Oireachtas Joint and Select Committees

Wednesday, 26 June 2019

Joint Oireachtas Committee on Health

National Oral Health Policy: Discussion (Resumed)

Dr. Joe Green:

I am not an orthodontist. I am a primary care dentist.

My understanding is that cases where the malocclusion is severe and the treatment is complex may include a planned episode of surgery. These are known as orthomatic cases where the orthodontists works in conjunction oral with maxillofacial surgeons. The vast majority of those cases are identified at the point of referral and the point of assessment. While those cases are prioritised within the current system, some of the surgery is dependent on the completion of growth in the jaws and that is not completed in most instances until the very late teens. Therefore, the surgery will be planned at the end of the teens rather than at age 12 or 13 which is the optimal age for the majority of children to have orthodontics.
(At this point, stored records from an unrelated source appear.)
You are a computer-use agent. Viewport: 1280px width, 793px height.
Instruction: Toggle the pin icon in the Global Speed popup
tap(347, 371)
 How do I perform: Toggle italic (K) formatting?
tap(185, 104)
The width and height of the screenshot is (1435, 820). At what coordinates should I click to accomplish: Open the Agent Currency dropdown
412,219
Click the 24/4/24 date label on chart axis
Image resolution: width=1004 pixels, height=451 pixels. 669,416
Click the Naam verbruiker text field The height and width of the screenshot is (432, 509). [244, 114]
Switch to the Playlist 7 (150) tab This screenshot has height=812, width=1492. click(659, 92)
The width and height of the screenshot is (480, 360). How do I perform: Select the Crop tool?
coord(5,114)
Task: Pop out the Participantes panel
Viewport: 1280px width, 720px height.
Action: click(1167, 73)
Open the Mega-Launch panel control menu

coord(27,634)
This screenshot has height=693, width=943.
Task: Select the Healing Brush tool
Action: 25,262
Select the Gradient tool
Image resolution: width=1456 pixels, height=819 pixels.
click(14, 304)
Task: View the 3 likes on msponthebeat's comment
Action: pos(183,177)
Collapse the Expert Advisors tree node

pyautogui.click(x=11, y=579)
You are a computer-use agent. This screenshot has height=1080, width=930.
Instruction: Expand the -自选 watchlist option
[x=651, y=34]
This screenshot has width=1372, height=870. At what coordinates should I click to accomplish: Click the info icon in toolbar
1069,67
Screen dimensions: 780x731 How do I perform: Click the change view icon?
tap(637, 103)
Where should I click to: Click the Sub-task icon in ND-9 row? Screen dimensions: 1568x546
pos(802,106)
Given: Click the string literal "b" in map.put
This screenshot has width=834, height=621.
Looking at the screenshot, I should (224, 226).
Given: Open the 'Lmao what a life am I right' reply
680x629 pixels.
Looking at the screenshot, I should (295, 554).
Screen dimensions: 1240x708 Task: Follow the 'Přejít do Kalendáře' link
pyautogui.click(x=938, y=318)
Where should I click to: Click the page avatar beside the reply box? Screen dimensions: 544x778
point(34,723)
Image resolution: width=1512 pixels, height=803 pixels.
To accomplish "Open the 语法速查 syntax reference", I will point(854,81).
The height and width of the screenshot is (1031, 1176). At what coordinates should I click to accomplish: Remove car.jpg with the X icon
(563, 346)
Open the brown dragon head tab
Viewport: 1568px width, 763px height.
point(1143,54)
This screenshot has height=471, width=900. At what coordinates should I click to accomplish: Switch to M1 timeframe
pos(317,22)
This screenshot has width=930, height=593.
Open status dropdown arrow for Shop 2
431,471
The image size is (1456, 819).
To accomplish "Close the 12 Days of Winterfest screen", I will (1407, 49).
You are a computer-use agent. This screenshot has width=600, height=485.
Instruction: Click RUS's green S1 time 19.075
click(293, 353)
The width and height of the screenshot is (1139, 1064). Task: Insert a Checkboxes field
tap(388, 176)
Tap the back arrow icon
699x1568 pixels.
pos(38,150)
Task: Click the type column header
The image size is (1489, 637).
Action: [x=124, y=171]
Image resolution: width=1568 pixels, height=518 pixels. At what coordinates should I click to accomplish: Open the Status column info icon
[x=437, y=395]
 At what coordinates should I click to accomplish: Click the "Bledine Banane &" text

In a small number of cases, the planned approach will be that some orthodontic treatment is undertaken with a possible delay thereafter to allow growth to be completed followed by more intervention by the orthodontist and the surgeon working together. There are a small number of such cases, but they are dealt with on a priority basis within the system. However, they are in a parallel stream to most of the other cases where priority is determined according to the extent of malocclusion. There is serious management of those cases, but inevitably some of those adolescents will be treated right through until their late teens or even early 20s because of the nature of their condition and the physical limitations on what can be achieved in the early to mid-teens. It is not my area, but that is my understanding of it.